Hit detection is an engine feature that is used to decide when an attack connects - this can be done by simply looking at collision between hitboxes, but that's not the only way. This is coding. By all counts, the hit detection in DaS2 is fine in general, but some hitboxes are poorly defined for whatever reason.
Now, being a programmer myself, maybe I just don't want to accept the general amateurishness of my profession, but, to me, poorly coded games are ones like Skyrim PC, which was compiled without safe optimization flags (thinking about that still blows my mind), or CPU-bound games which only use two cores, like some Ubisoft games or X Rebirth.
Funnily enough, Eddy didn't bring up the one obvious example of poor coding in DaS2 - certain mechanics being dependent on framerate. I could understand this in DaS1, but the second one runs unlocked on consoles as well, so I have no idea what the fuck they were thinking there.
Netcode is about the same as in previous Souls games. Honestly, it's probably very difficult to build good netcode for this kind of combat system. Even fighting games (closest equivalent I can think of) usually get it wrong, and they are much simpler mechanically.
If having glitches (which are obscure enough that they don't affect gameplay unless you intentionally produce them) meant that something was "amateurishly coded", then there are no non-amateur coders in the world.
Everything else you've so generally listed, Eddy, has nothing to do with coding. Well, strictly speaking, hitboxes might, but it's way more likely to be a problem with the content itself - that is, some hitboxes are poorly defined, rather than hit detection in general being faulty.

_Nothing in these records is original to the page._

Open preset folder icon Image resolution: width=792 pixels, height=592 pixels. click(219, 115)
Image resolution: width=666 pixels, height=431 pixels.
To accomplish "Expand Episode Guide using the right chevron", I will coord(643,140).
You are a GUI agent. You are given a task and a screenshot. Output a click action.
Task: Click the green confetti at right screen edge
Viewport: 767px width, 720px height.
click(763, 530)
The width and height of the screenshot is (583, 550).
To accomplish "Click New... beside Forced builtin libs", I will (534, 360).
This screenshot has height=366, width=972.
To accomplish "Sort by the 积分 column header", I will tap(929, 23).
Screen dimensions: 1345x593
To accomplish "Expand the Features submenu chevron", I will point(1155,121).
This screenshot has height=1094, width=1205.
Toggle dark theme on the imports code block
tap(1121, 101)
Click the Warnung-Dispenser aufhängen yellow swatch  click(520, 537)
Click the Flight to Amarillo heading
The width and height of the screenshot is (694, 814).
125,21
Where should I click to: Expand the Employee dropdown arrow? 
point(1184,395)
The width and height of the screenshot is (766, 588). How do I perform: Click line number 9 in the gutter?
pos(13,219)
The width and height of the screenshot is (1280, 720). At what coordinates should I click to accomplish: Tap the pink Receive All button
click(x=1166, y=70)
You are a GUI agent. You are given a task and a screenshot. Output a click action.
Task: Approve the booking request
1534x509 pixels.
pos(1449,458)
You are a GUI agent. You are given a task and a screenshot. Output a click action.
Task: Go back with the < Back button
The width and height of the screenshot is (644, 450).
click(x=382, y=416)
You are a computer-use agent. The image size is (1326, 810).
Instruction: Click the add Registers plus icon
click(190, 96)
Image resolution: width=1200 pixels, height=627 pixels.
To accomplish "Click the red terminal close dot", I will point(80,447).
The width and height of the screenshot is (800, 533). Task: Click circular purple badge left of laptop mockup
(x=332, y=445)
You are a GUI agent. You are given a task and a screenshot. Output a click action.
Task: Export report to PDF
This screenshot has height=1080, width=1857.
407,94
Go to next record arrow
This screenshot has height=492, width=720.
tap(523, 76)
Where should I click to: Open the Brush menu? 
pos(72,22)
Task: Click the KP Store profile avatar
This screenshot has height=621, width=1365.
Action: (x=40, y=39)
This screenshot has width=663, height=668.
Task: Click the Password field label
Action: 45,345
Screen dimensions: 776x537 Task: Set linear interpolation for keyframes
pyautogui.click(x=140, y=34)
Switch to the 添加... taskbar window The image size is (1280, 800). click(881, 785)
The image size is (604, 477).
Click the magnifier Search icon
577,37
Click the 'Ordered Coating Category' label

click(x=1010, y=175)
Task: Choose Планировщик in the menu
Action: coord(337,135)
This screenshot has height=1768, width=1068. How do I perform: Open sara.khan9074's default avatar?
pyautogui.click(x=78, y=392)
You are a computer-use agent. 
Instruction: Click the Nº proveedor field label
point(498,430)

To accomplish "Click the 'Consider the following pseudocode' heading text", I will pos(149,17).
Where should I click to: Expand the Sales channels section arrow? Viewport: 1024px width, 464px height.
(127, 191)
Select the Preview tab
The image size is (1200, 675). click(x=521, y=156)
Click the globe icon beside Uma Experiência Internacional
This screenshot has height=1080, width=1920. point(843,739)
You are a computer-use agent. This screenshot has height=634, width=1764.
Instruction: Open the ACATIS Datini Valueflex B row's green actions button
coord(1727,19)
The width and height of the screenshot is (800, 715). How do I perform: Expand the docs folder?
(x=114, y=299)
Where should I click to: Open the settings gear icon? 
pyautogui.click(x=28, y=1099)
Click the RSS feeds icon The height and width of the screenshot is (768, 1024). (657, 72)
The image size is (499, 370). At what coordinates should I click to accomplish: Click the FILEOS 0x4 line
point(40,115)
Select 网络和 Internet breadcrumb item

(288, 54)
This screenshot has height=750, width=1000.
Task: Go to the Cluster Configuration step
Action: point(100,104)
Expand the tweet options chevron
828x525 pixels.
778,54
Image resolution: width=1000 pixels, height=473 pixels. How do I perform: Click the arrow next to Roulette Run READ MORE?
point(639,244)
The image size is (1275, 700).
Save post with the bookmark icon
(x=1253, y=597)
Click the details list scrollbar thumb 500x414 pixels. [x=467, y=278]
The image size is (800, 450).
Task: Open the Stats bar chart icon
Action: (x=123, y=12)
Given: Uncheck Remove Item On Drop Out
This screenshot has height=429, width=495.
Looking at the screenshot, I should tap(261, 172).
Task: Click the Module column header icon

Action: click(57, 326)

it's either a) the netcode is significantly worse than DaS1 and DeS or b) the hitboxes are handled very, very poorly (mind-boggingly retarded, i'd say) where your own hitbox stays behind you for like half a fucking second for the enemy to attack/a player to backstab you (which is made even worse in PvP by the usually poor From netcode). and if tying durability to FPSs is not "amateur hour", i don't know what is
and the whole clusterfuck of the game where they can't decide if they want to be a sequel to DeS or DaS, the plenty of "for the lulz" shit in it, and the incredibly idiotic implementation of Soul Memory scream "game design amateur hour"
edit: and there's the whole marketing stunt with the graphics downgrade like a month before release, the shitloads of broken promises, this whole season pass and DLC in 3 chunks one month from each other 4 months after the release, 4 months after one of the directors stated in an interview it's highly unlikely there'll be any DLCs since the game is complete... From have turned into just another game studio, doing what every other scumbag studio does, lying through their teeth for that 1% more profit
Tying durability to FPS is indeed the one obvious example of poor coding in the game. On the whole though, I'd say it's quite well made from a technical standpoint. No crashes, no game-breaking bugs, no blatantly obvious glitches, PC version runs well on crappy hardware (console ports often run like shit for no apparent reason). Only technical issues are relatively minor stuff, like it not playing well with some TVs, or defaulting to directinput controllers over xinput if given the choice.
I mean, if this is "amateurishly coded", then Troika games would be some kind of insane black hole of incompetence.
I do agree that the design is a bit all over the place, I just took issue with From's programmers getting blamed for shit that's not really their fault.